Koning Corporation
More than 40,000 women in the U.S. die from breast cancer annually. Ruola Ning, Ph.D., Professor in the University of Rochester Medical Center Department of Imaging Sciences founded Koning in 2002 to dramatically reduce this number. Through the commercialization of a next-generation scanner for breast cancer screening, early diagnosis, and image-guided therapeutics, Koning seeks to detect tumors much earlier than those revealed by conventional mammography, when they are more easily treated.

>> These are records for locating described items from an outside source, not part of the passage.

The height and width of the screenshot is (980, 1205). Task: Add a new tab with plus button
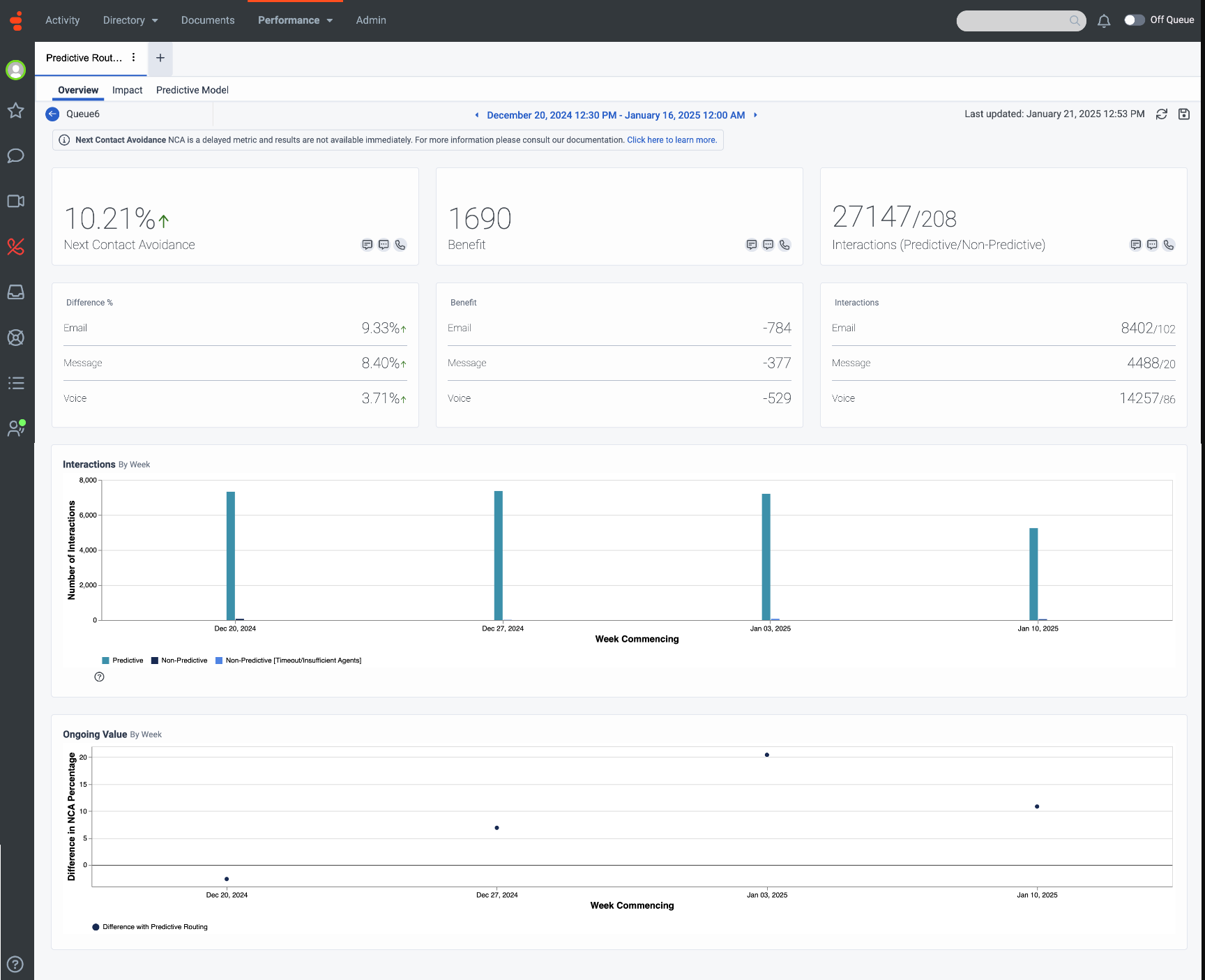(160, 58)
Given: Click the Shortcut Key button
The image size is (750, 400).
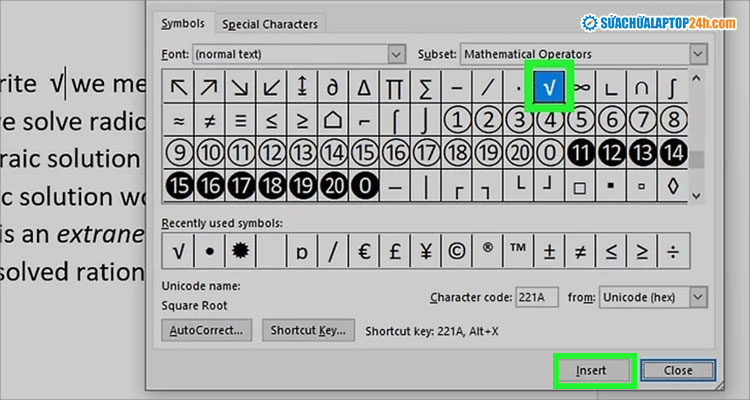Looking at the screenshot, I should (x=309, y=329).
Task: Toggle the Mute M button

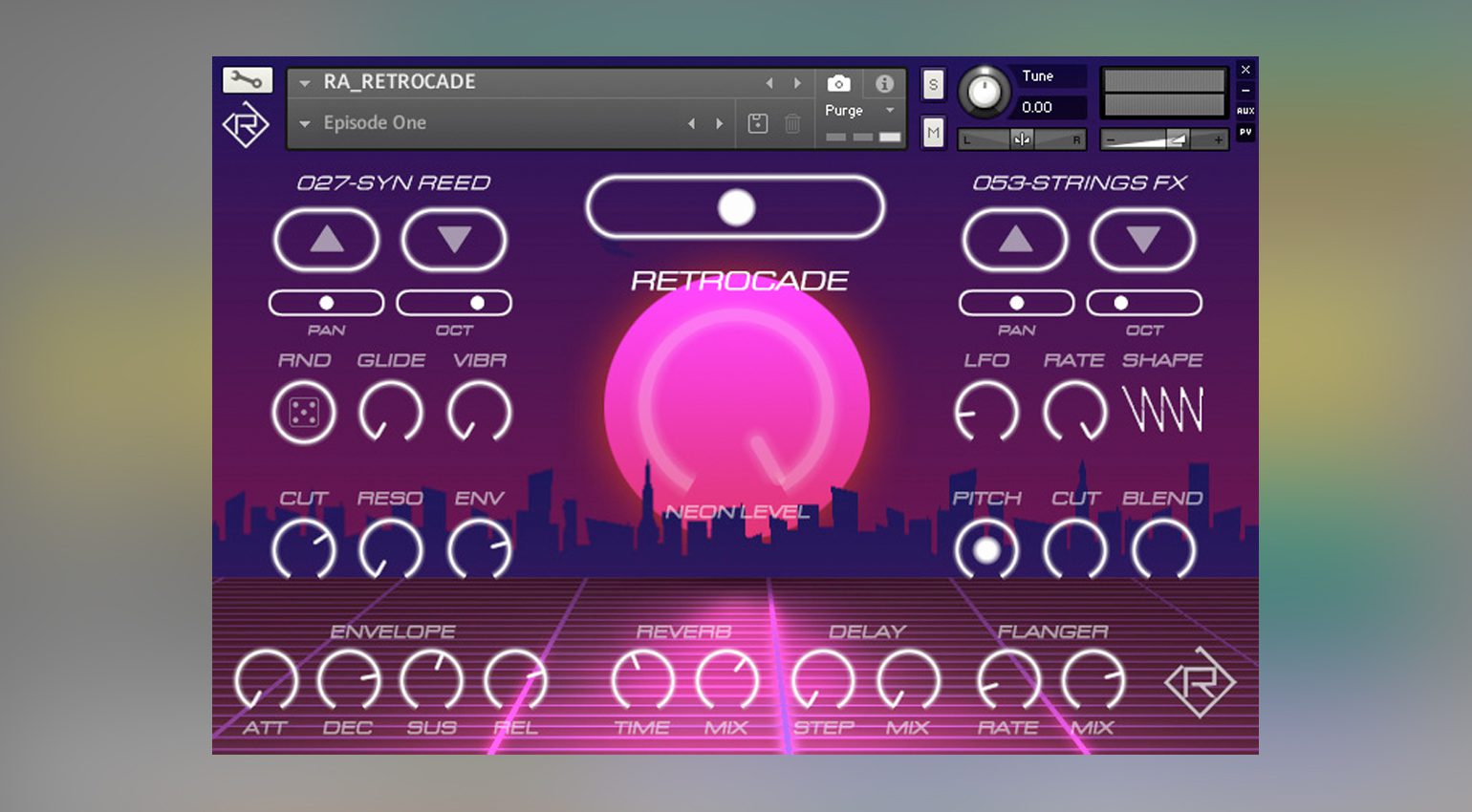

Koning's technology platform, Cone Beam Computed Tomography (CBCT) affords accurate 3-D imaging of breast tissue with an innovative cone beam X-ray source, a detector that captures high resolution data as it circles the breast, and patented software that generates 3-D images of the tissue. In pre-clinical trials, the CBCT imaging technique reliably detected tumors between 1 and 2 mm in diameter. Conventional wisdom indicates that doing so will afford patients a greater than 90 percent chance of survival. Currently, many breast cancer patients have tumors that are incurable by the time they are large enough to be detected by current 2-D techniques. To date, mammography technology has not been successful in reliably detecting tumors smaller than 11 mm in diameter—well beyond the critical 2 mm size that marks the initiation of angiogenesis and metastasis.
The potential of the technology has been recognized by the scientific and business communities. Currently, funding for the development of CBCT has reached nearly $11 million dollars, including a $2.5 million Small Business Innovation Research grant from the National Institutes of Health awarded in 2005. Since 2002, a host of consultative partners from the URMC and beyond have contributed to the development of CBCT. Koning has partnered with electronics firms to build the first prototype instrument and plans to initiate clinical trials for CBCT breast imaging in early 2006.